Task to carry out: All of the entries must be duplicated exactly.

═════ Entries supplied

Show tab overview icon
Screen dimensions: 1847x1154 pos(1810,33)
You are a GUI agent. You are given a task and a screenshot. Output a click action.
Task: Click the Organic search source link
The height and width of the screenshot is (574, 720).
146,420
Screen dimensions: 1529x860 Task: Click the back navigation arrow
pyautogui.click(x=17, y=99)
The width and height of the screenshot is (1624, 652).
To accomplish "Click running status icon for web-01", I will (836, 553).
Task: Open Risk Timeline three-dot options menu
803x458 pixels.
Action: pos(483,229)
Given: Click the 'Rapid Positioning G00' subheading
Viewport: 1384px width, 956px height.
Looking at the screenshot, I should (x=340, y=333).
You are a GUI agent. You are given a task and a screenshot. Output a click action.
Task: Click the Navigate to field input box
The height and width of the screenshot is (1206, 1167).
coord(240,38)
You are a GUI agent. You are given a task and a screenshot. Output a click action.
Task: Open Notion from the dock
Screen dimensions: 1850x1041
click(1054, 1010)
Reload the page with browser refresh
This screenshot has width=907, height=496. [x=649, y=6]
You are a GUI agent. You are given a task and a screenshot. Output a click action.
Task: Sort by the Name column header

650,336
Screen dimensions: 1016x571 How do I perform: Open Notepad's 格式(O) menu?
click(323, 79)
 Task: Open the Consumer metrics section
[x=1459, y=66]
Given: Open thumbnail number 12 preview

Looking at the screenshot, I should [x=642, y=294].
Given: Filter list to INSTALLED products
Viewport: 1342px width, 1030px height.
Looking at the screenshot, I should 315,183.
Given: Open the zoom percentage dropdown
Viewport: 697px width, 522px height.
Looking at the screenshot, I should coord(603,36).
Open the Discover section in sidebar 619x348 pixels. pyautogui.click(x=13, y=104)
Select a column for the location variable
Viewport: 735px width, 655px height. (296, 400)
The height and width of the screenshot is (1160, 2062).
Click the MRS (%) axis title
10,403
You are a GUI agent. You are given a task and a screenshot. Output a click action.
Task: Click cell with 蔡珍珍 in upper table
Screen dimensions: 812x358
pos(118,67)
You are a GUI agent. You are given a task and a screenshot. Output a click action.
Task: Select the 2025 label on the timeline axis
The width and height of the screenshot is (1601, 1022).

══════════

Task solution:
Show tab overview icon
Screen dimensions: 1847x1154 pos(1810,33)
You are a GUI agent. You are given a task and a screenshot. Output a click action.
Task: Click the Organic search source link
The height and width of the screenshot is (574, 720).
146,420
Screen dimensions: 1529x860 Task: Click the back navigation arrow
pyautogui.click(x=17, y=99)
The width and height of the screenshot is (1624, 652).
To accomplish "Click running status icon for web-01", I will (836, 553).
Task: Open Risk Timeline three-dot options menu
803x458 pixels.
Action: pos(483,229)
Given: Click the 'Rapid Positioning G00' subheading
Viewport: 1384px width, 956px height.
Looking at the screenshot, I should (x=340, y=333).
You are a GUI agent. You are given a task and a screenshot. Output a click action.
Task: Click the Navigate to field input box
The height and width of the screenshot is (1206, 1167).
coord(240,38)
You are a GUI agent. You are given a task and a screenshot. Output a click action.
Task: Open Notion from the dock
Screen dimensions: 1850x1041
click(1054, 1010)
Reload the page with browser refresh
This screenshot has width=907, height=496. [x=649, y=6]
You are a GUI agent. You are given a task and a screenshot. Output a click action.
Task: Sort by the Name column header

650,336
Screen dimensions: 1016x571 How do I perform: Open Notepad's 格式(O) menu?
click(323, 79)
 Task: Open the Consumer metrics section
[x=1459, y=66]
Given: Open thumbnail number 12 preview

Looking at the screenshot, I should [x=642, y=294].
Given: Filter list to INSTALLED products
Viewport: 1342px width, 1030px height.
Looking at the screenshot, I should 315,183.
Given: Open the zoom percentage dropdown
Viewport: 697px width, 522px height.
Looking at the screenshot, I should coord(603,36).
Open the Discover section in sidebar 619x348 pixels. pyautogui.click(x=13, y=104)
Select a column for the location variable
Viewport: 735px width, 655px height. (296, 400)
The height and width of the screenshot is (1160, 2062).
Click the MRS (%) axis title
10,403
You are a GUI agent. You are given a task and a screenshot. Output a click action.
Task: Click cell with 蔡珍珍 in upper table
Screen dimensions: 812x358
pos(118,67)
You are a GUI agent. You are given a task and a screenshot. Output a click action.
Task: Select the 2025 label on the timeline axis
The width and height of the screenshot is (1601, 1022).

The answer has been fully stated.